<<<<

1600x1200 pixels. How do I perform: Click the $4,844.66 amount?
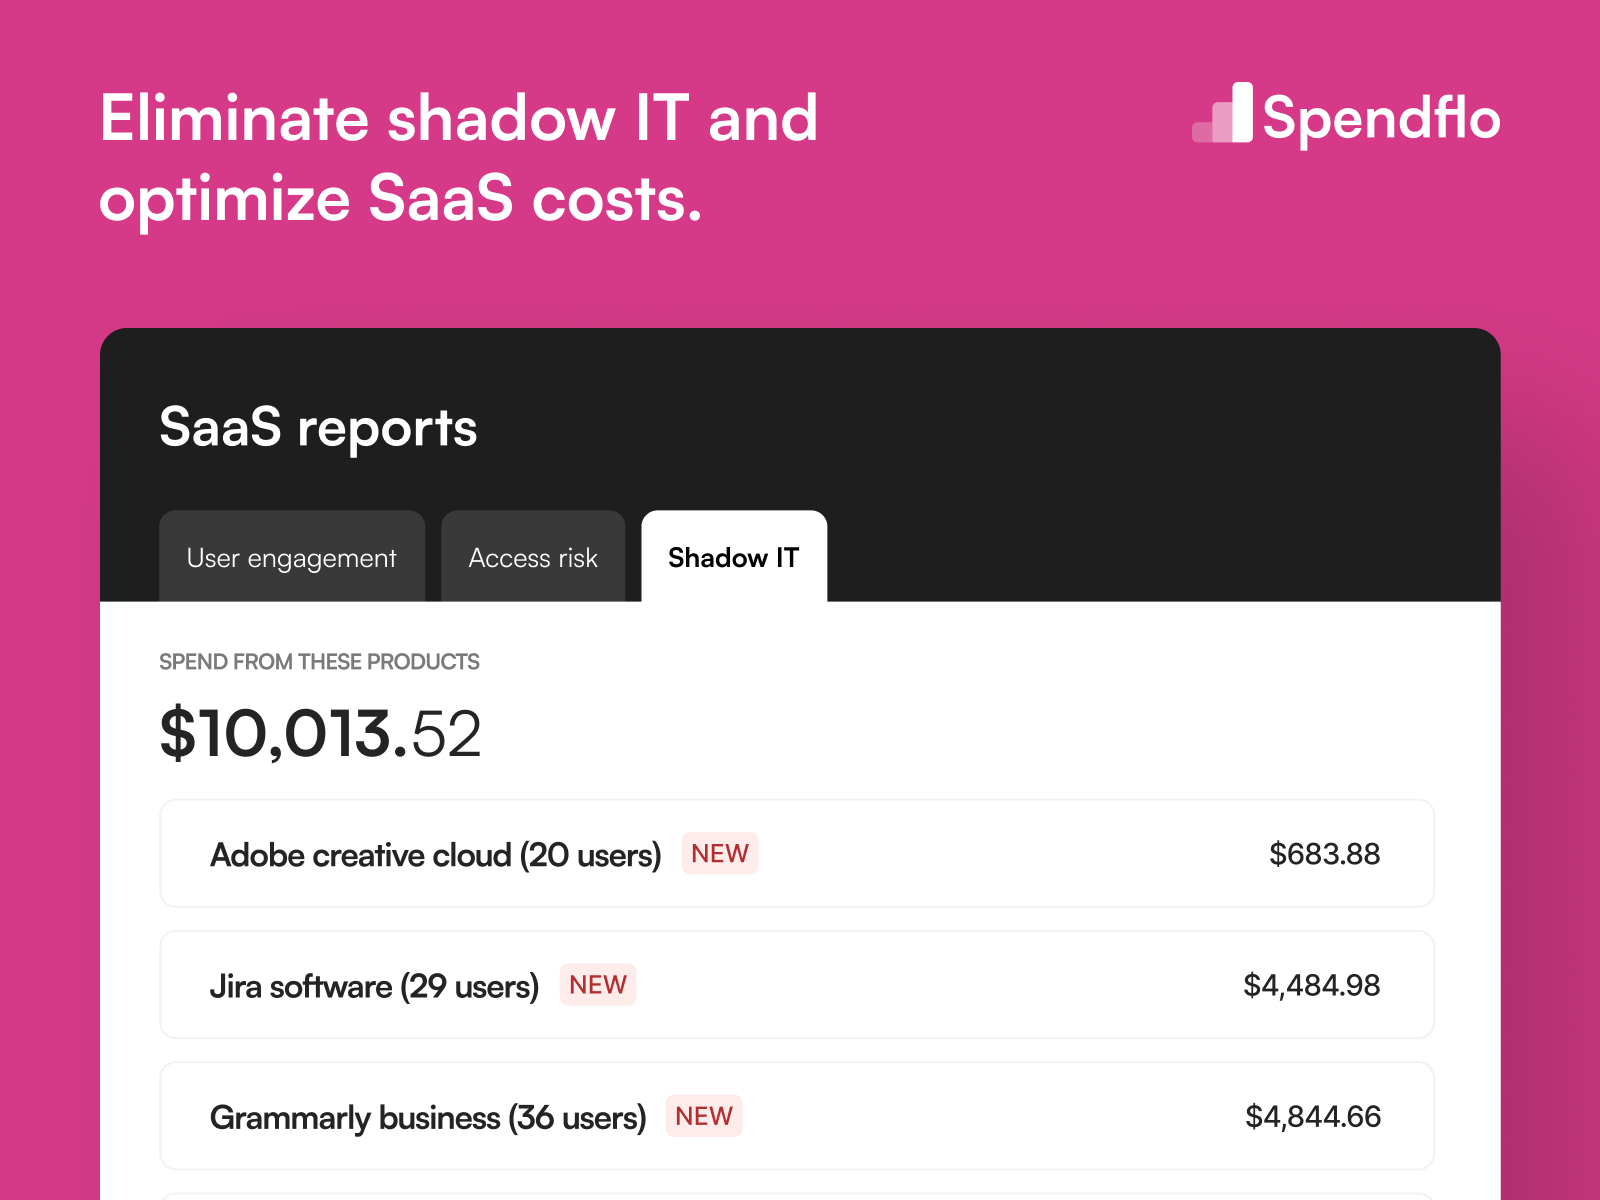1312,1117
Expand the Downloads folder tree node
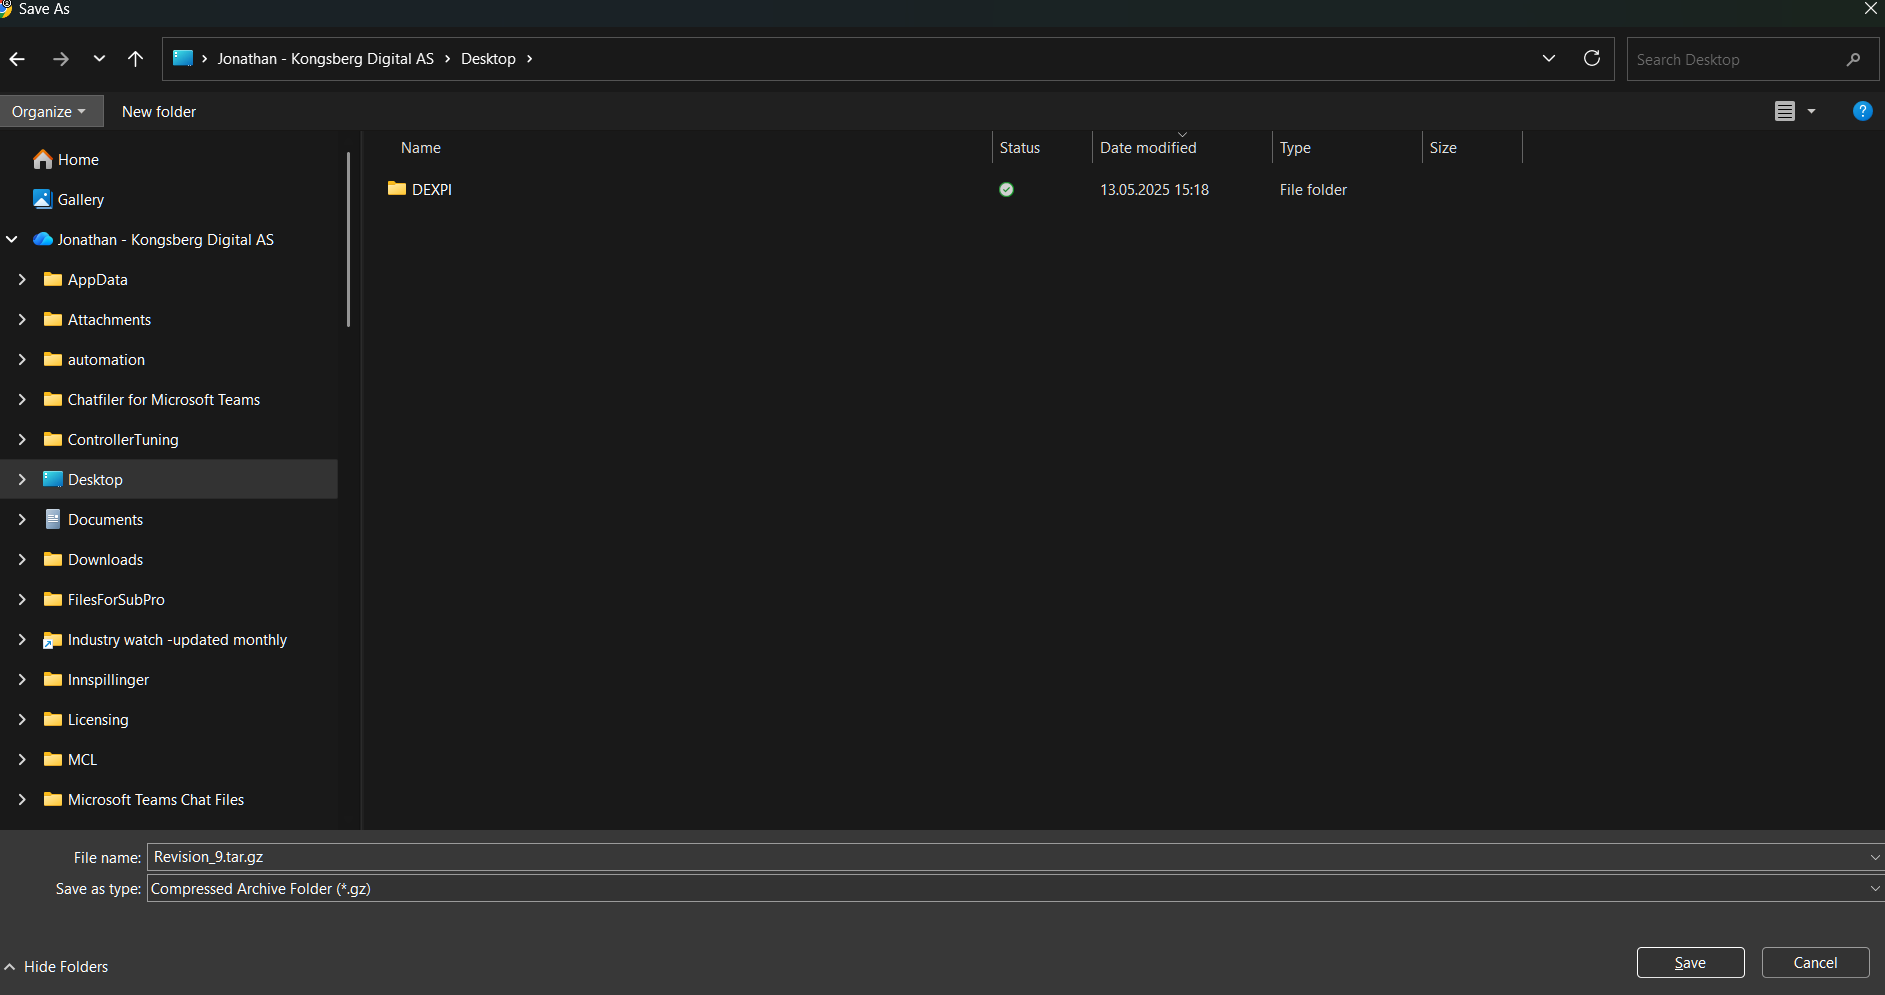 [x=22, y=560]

>>>>
<<<<

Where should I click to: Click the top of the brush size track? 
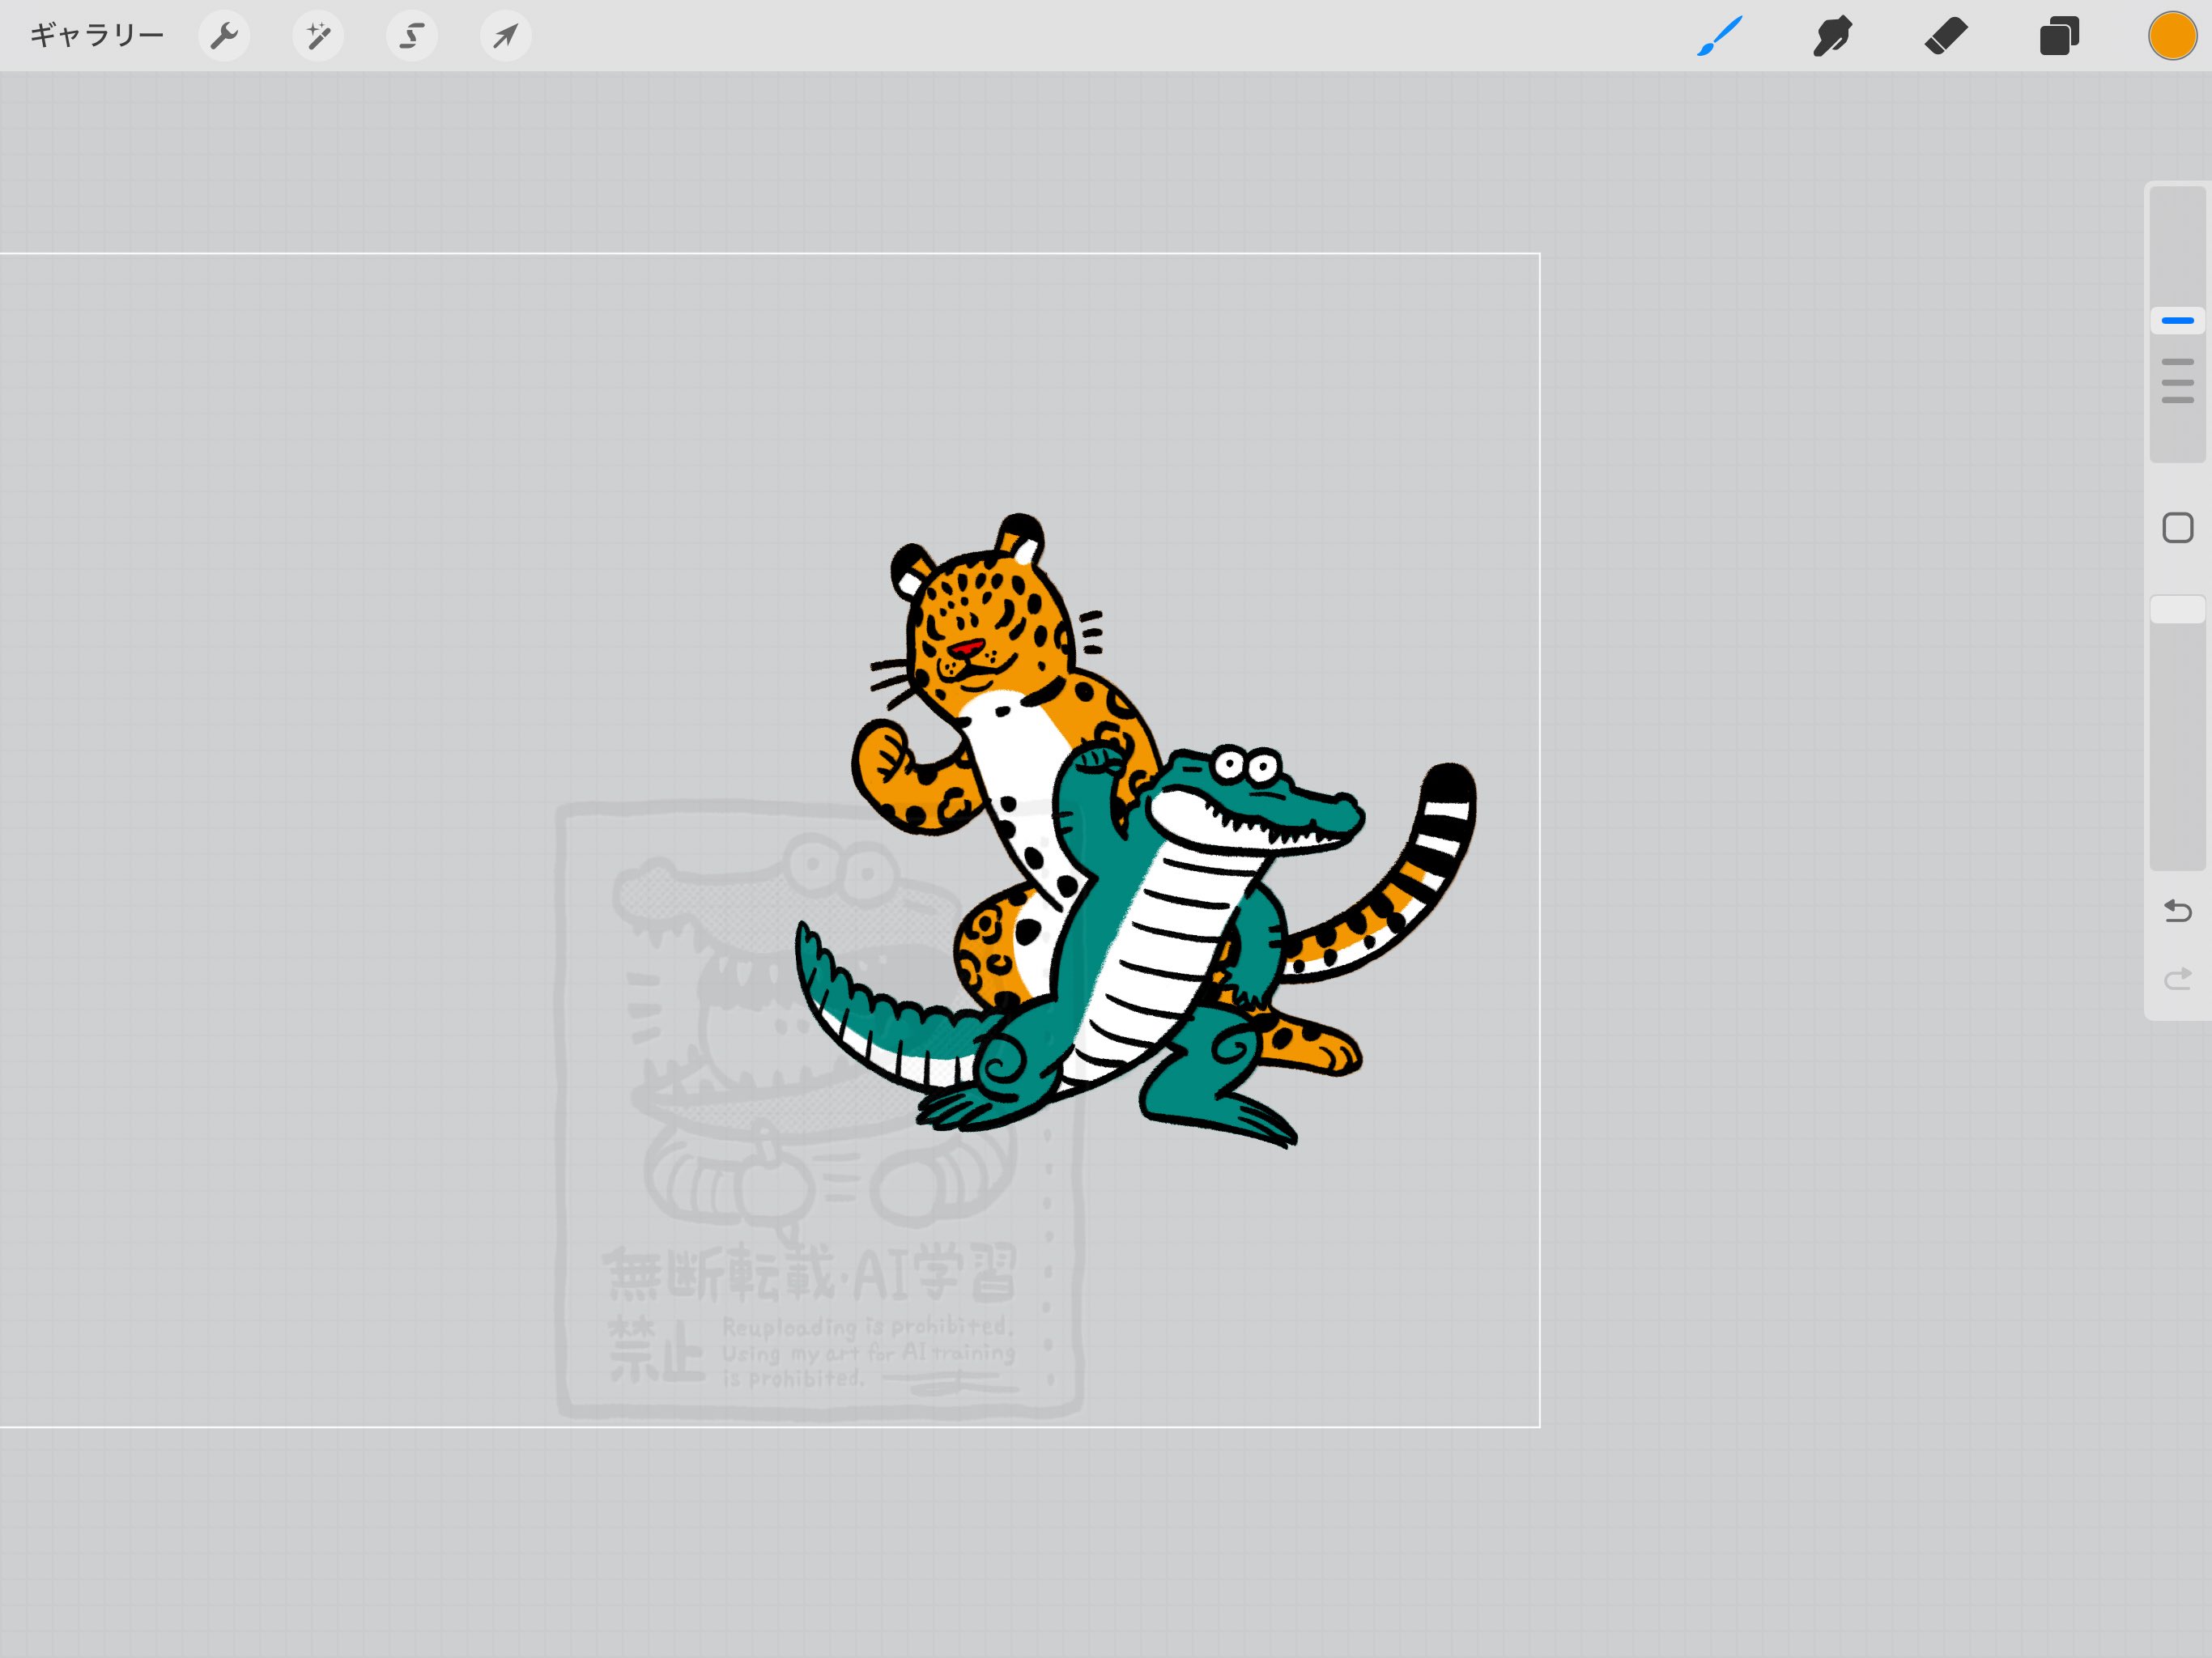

>>>>

» PROMPT:
Return the records verbatim, from the line that contains "1600x1200 pixels. How" through the line that contains "[x=22, y=560]", both lines included. Leave the pictures out of your answer.

» SOLVED PROBLEM:
1600x1200 pixels. How do I perform: Click the $4,844.66 amount?
1312,1117
Expand the Downloads folder tree node
 [x=22, y=560]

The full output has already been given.